:: Data provided
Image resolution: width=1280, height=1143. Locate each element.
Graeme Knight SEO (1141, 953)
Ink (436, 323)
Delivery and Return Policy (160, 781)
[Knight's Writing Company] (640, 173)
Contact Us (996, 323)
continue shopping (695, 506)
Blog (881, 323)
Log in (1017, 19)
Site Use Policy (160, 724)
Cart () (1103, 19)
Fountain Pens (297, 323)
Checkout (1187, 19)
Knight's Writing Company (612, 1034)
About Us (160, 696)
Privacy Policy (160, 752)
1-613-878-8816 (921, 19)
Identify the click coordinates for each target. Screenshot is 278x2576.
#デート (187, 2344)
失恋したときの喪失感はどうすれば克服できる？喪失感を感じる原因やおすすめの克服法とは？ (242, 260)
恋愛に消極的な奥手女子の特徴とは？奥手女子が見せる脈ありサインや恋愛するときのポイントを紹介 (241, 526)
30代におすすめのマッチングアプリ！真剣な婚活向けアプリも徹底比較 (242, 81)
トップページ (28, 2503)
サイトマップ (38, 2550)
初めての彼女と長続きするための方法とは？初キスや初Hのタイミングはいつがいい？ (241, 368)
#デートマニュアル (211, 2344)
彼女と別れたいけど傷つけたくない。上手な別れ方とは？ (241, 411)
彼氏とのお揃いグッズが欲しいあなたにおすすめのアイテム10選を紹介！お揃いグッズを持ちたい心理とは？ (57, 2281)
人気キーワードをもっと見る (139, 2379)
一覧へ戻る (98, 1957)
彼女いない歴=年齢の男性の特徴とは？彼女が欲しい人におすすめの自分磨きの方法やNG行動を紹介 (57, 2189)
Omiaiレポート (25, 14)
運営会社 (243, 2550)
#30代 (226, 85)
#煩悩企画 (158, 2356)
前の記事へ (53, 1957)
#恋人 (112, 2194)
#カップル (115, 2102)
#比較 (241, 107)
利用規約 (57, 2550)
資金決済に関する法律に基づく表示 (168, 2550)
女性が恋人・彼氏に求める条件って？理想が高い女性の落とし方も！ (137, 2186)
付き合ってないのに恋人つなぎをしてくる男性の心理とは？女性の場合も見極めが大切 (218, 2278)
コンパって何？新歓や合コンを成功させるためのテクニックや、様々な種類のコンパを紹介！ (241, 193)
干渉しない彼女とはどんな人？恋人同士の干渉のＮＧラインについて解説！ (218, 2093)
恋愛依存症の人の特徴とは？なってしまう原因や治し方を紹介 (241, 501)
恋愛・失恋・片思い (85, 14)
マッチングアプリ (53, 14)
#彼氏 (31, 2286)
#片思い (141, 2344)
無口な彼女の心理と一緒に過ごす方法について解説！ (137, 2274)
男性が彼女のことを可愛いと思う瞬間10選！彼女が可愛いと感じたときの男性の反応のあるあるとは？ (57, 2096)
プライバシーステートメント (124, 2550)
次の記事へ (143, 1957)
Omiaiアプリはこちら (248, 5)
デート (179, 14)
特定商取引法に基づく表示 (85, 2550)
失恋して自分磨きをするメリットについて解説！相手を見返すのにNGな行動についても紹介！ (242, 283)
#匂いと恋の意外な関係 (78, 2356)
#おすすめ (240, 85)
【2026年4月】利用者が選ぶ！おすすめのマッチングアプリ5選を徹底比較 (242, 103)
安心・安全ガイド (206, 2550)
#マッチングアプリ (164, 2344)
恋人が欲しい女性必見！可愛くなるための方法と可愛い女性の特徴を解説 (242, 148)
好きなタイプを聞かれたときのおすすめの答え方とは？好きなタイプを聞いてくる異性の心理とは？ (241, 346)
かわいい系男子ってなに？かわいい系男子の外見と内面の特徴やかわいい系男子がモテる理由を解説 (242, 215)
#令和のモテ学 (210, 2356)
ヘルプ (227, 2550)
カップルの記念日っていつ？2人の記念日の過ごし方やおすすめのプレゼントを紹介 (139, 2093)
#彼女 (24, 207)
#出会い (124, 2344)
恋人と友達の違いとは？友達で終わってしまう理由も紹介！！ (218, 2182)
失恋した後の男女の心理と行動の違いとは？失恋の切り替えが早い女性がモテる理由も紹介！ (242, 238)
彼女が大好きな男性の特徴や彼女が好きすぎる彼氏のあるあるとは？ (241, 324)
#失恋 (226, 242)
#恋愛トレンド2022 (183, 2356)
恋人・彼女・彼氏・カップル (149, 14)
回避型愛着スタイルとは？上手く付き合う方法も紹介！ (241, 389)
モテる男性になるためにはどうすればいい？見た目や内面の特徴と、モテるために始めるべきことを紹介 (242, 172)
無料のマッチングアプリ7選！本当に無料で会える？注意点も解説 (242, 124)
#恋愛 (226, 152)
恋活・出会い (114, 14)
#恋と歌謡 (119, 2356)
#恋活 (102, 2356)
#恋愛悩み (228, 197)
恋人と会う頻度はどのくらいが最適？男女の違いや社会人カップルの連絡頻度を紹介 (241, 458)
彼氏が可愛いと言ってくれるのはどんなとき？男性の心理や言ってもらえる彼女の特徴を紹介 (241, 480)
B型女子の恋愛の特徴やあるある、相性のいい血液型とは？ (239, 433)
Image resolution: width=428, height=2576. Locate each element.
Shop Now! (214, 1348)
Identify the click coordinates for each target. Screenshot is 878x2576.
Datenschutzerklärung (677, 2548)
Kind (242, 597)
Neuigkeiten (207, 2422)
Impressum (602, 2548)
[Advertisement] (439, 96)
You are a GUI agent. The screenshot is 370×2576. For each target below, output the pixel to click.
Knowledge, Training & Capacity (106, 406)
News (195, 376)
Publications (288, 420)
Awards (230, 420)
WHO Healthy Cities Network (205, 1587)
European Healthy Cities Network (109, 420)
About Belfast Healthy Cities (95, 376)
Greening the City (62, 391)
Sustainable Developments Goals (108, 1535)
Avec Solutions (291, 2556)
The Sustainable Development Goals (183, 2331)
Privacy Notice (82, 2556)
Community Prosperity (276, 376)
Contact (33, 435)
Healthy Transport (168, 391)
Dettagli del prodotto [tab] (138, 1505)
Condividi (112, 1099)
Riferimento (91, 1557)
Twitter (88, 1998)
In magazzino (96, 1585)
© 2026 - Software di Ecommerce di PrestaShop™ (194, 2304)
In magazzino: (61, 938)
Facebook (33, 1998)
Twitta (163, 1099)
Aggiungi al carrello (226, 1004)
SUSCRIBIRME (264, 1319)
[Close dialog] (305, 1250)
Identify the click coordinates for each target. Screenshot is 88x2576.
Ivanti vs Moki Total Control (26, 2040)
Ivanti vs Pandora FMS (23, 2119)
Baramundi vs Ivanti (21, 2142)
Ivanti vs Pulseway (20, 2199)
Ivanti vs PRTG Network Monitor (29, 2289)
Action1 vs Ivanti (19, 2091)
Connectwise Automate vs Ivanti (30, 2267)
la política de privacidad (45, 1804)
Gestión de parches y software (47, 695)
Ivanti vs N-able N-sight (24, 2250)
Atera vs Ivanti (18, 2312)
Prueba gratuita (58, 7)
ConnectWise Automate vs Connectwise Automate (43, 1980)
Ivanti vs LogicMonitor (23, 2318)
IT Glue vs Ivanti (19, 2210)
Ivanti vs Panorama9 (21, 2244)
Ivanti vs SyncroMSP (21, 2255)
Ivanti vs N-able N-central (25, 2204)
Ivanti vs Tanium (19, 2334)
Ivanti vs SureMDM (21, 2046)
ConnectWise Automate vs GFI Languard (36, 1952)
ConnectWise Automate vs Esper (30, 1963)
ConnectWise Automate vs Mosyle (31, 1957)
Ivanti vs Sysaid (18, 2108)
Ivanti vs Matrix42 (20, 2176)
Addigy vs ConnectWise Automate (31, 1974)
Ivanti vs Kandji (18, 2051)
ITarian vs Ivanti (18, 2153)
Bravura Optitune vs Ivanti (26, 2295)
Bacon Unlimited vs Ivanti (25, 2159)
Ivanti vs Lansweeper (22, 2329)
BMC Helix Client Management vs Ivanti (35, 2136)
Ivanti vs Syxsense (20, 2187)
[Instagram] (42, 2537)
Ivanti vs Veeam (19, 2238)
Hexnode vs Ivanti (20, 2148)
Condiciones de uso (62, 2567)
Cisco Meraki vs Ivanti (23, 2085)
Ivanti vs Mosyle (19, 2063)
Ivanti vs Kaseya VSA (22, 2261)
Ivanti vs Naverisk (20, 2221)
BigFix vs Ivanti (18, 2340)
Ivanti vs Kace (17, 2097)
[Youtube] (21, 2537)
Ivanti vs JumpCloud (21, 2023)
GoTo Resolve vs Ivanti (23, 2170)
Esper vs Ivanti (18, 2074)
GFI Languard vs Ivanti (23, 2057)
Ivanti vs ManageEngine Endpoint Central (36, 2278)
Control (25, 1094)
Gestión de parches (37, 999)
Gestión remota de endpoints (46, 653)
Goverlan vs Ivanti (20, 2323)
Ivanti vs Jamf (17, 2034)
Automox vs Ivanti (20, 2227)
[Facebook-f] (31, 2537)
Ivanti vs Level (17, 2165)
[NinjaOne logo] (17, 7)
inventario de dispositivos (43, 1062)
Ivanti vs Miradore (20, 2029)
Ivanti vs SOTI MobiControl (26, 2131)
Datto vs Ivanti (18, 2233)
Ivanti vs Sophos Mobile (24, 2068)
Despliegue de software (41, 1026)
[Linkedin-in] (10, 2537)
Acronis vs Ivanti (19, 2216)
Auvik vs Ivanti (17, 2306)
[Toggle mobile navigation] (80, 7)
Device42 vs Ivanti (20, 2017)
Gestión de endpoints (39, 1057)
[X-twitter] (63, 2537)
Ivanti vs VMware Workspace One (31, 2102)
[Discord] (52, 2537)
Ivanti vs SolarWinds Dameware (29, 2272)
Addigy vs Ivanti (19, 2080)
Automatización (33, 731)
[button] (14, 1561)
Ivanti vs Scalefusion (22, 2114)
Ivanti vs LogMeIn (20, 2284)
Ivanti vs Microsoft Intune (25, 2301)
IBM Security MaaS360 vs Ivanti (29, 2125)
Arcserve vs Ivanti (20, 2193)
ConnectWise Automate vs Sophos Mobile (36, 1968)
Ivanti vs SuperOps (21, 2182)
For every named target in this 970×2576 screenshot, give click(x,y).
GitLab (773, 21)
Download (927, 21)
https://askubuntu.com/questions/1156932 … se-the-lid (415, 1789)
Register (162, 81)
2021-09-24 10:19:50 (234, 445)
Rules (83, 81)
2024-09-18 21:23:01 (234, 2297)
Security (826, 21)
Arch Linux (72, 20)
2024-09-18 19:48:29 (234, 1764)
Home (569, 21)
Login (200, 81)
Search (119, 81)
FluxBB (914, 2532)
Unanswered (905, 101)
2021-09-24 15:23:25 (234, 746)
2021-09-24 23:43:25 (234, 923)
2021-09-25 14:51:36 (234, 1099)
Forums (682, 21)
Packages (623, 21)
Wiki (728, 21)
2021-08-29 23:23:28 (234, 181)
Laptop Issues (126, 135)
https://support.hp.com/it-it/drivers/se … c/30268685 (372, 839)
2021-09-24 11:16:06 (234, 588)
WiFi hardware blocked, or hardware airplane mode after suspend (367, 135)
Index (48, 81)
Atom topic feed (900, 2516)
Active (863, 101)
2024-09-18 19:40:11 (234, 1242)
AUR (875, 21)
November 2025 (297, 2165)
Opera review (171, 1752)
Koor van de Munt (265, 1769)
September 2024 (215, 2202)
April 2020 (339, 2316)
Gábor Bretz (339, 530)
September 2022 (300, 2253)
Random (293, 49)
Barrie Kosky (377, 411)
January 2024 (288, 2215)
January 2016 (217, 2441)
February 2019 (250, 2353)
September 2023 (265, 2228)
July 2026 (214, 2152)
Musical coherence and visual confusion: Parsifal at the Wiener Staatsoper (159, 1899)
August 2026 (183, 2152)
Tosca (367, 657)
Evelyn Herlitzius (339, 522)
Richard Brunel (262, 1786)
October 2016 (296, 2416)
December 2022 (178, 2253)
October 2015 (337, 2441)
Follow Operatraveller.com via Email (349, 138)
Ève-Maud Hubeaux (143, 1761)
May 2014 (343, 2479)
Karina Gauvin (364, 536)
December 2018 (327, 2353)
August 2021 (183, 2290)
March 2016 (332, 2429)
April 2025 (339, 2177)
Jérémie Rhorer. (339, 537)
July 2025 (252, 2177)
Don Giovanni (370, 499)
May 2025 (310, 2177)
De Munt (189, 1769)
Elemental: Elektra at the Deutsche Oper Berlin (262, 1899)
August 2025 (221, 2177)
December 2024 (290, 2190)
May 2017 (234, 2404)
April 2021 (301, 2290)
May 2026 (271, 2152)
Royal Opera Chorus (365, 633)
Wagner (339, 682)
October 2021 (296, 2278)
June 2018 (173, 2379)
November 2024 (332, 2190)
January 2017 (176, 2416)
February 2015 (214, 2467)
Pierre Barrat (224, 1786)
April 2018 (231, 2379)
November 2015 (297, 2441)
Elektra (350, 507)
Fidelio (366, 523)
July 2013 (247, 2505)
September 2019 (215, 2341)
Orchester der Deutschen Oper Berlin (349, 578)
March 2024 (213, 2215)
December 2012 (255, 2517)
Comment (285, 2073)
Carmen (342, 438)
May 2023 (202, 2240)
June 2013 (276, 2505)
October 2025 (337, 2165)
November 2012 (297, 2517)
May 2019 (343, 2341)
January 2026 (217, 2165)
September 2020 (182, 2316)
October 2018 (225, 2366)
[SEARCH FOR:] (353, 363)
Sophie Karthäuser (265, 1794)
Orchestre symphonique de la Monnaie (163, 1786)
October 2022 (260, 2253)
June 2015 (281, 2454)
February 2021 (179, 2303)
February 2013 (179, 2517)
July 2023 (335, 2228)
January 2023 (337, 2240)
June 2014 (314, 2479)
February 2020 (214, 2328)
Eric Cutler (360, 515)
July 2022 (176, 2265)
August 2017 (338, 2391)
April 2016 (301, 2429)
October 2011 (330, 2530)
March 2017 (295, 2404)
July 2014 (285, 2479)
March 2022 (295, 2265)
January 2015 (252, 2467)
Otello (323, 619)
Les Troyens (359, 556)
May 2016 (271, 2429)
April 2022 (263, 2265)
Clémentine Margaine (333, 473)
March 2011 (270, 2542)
::::
- Problem requirements
All that is wanted is a faithful reproduction of the line above with "マッチングアプリ (53, 14)", the line with "特定商取引法に基づく表示 (85, 2550)", and every line in between.

- Output of the task
マッチングアプリ (53, 14)
#彼氏 (31, 2286)
#片思い (141, 2344)
無口な彼女の心理と一緒に過ごす方法について解説！ (137, 2274)
男性が彼女のことを可愛いと思う瞬間10選！彼女が可愛いと感じたときの男性の反応のあるあるとは？ (57, 2096)
プライバシーステートメント (124, 2550)
次の記事へ (143, 1957)
Omiaiアプリはこちら (248, 5)
デート (179, 14)
特定商取引法に基づく表示 (85, 2550)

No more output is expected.